パナソニックもトヨタも “グローバル企業”である。
世界で戦わなければ存続できない “グローバル企業”である。

ソニーの凋落は、”グローバル企業”にとって他人ごとではない。
円安の為替差益に支えられ好成績を上げている日本企業(グローバル企業)も、大なり小なり”出口の見えない大きな課題”を抱えている。

日本企業(グローバル企業)には共通する「2つの課題」が存在する。

一つ目は、新興国で勝てないこと。言うまでもなく、日本企業は新興国市場でボロ負け。中国・韓国企業に負け、欧州企業にも負けている。シェアの凋落である。

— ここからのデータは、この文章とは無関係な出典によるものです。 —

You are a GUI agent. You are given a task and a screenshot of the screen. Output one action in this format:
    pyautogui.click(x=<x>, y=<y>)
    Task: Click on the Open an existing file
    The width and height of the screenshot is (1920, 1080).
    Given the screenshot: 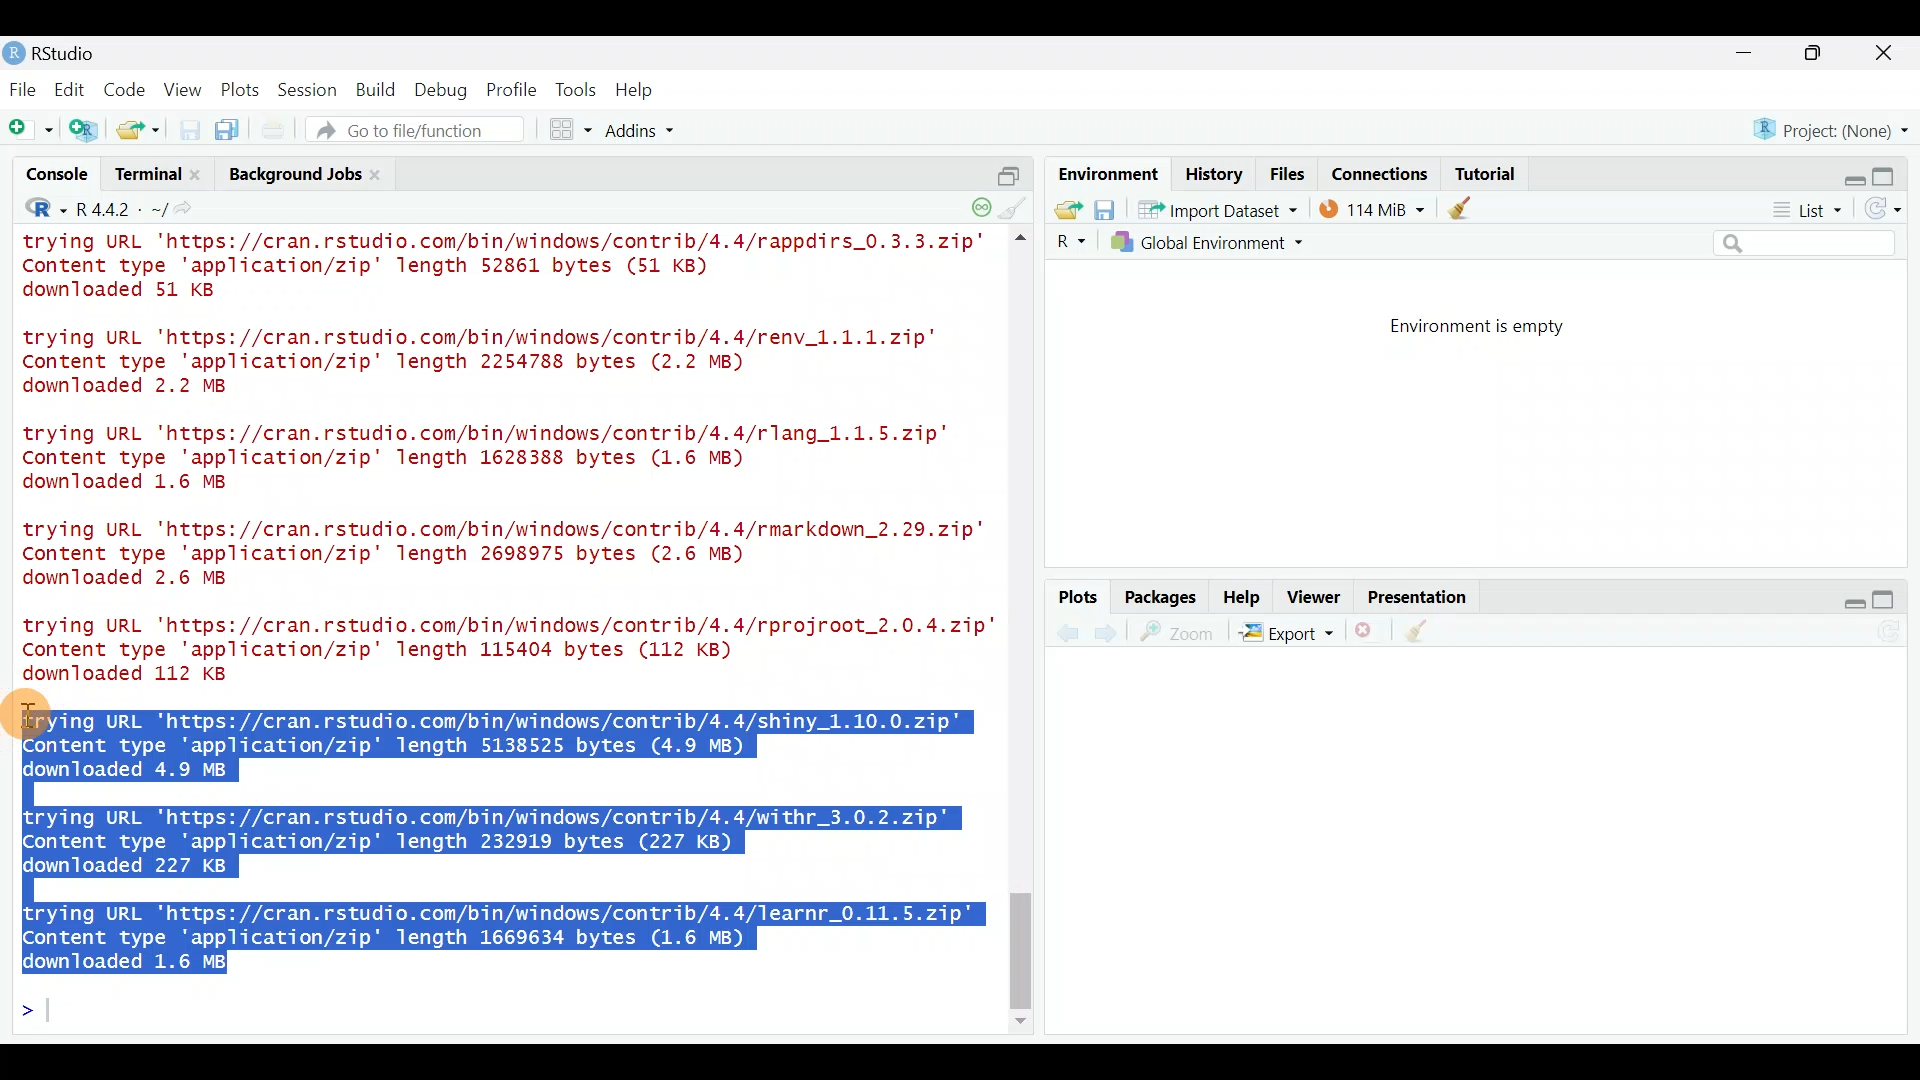 What is the action you would take?
    pyautogui.click(x=140, y=132)
    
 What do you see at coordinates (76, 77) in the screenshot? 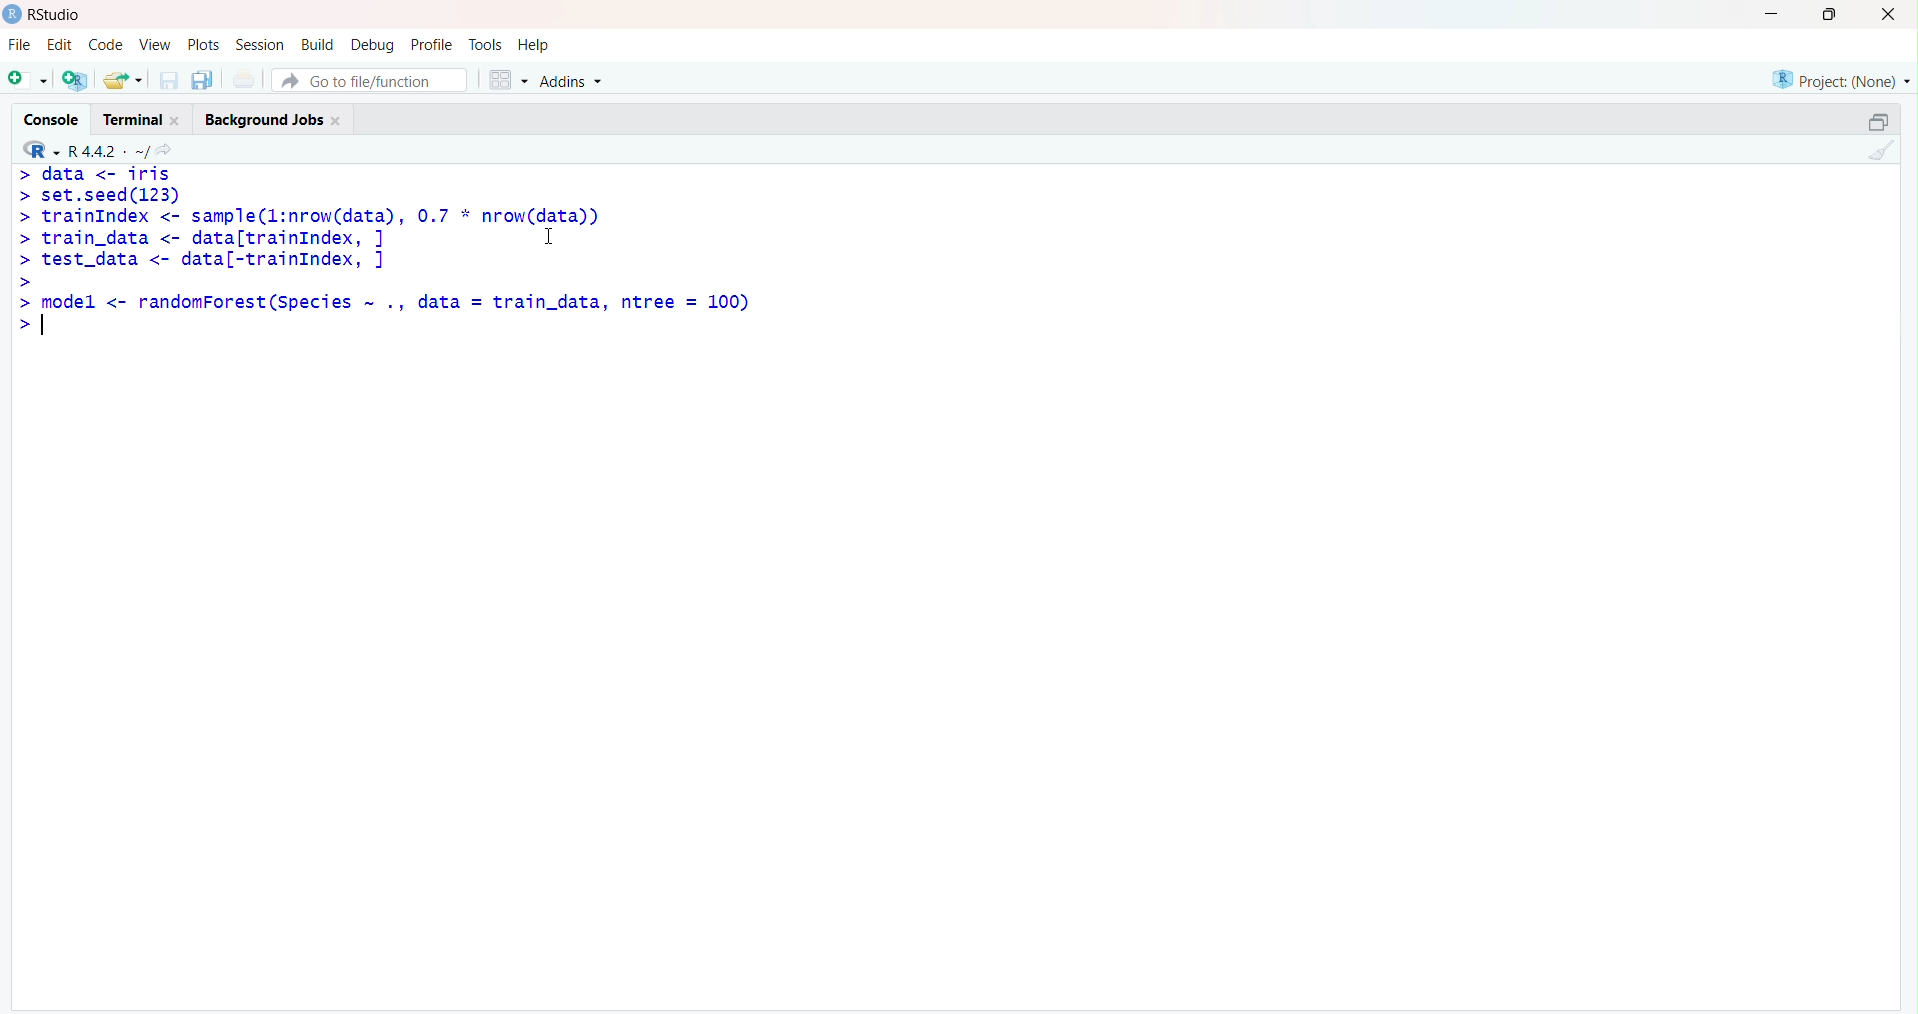
I see `Create a project` at bounding box center [76, 77].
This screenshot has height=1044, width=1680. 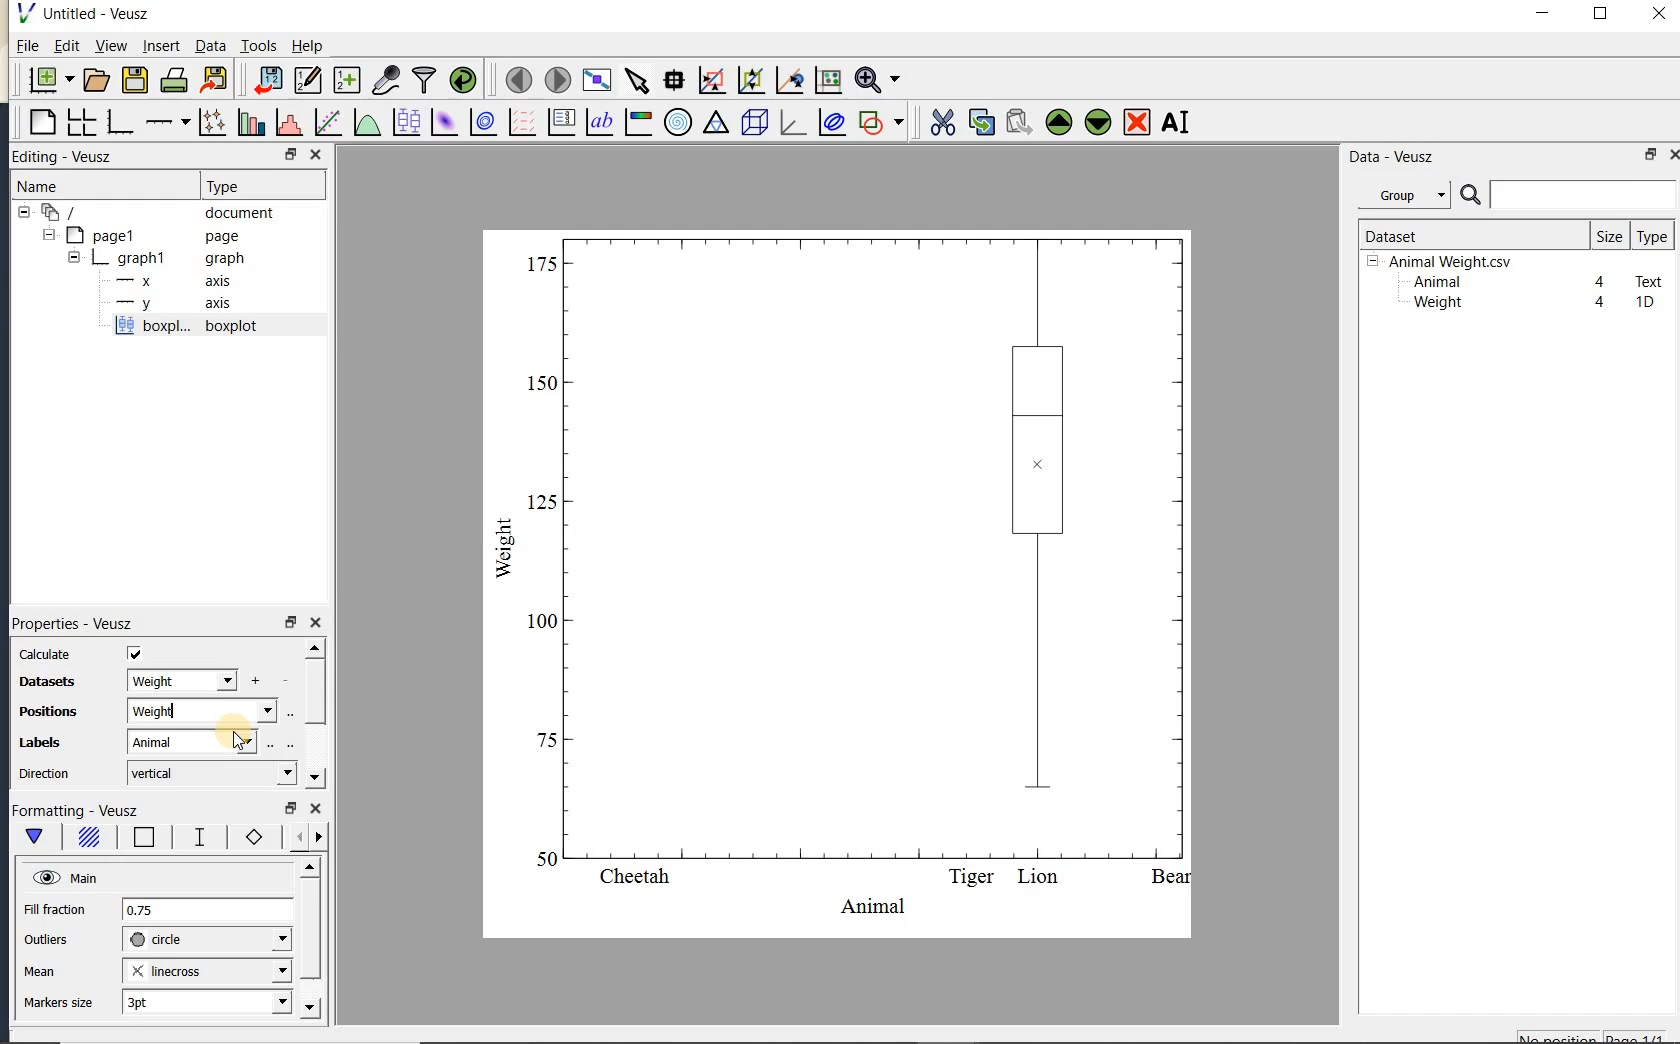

2つ目は、利益が小さいこと。日本企業は、資産効率が悪くROE(株主資本利益率)が低いとの指摘があるが、実際のところ売上高利益率(ROS)が低い事が問題である。要するに、この課題もグローバル市場での負け戦さが原因である。シェアが低くプライスリーダになれない。結果として、利益が取れない。売っても営業利益が出せない体質なのである。
この2つの悪い事実は、残念ながら改善するのは相当に困難である。
最後にくるのは、事業撤退と人員削減である。

中小製造業も深刻である。地元を基地に頑張っている(一所懸命の)中小製造業は、円安恩恵も小さく、大手製造業の海外シフトの波を受け仕事量の減少不安が常に経営課題となり、未来に希望を持てない企業が多い。

しかし、中小製造業は”ローカル企業”であるため、とても明るい未来がある。
それに気が付かないのは、メディア報道や経済学者のコメントが大きく影響している。
彼らの目は常に大企業に向き、中小企業の事は語らない(知らないから語れない)。

”ローカル企業”に優位なことは、無用なグローバル競争が必要ない事である。
日本のローカル企業は本当に恵まれている。歴史も環境も、そして未来も。
この優位性に気が付き、日本企業(グローバル企業)の下請けに甘んじること無く、世界への進出しなければならない。
地元に根を張り、日本を離れず、そして世界に取引先を広げ、自社の技術をベースに、狭い領域でも良いので”世界一”を目指す。

『グローバル・ニッチ・チャンピオン』こそ日本の中小企業の目指す道である。

第1話から第10話まで、『グローバル・ニッチ・チャンピオン』を目指す、
ローカル企業の再起動について投稿する。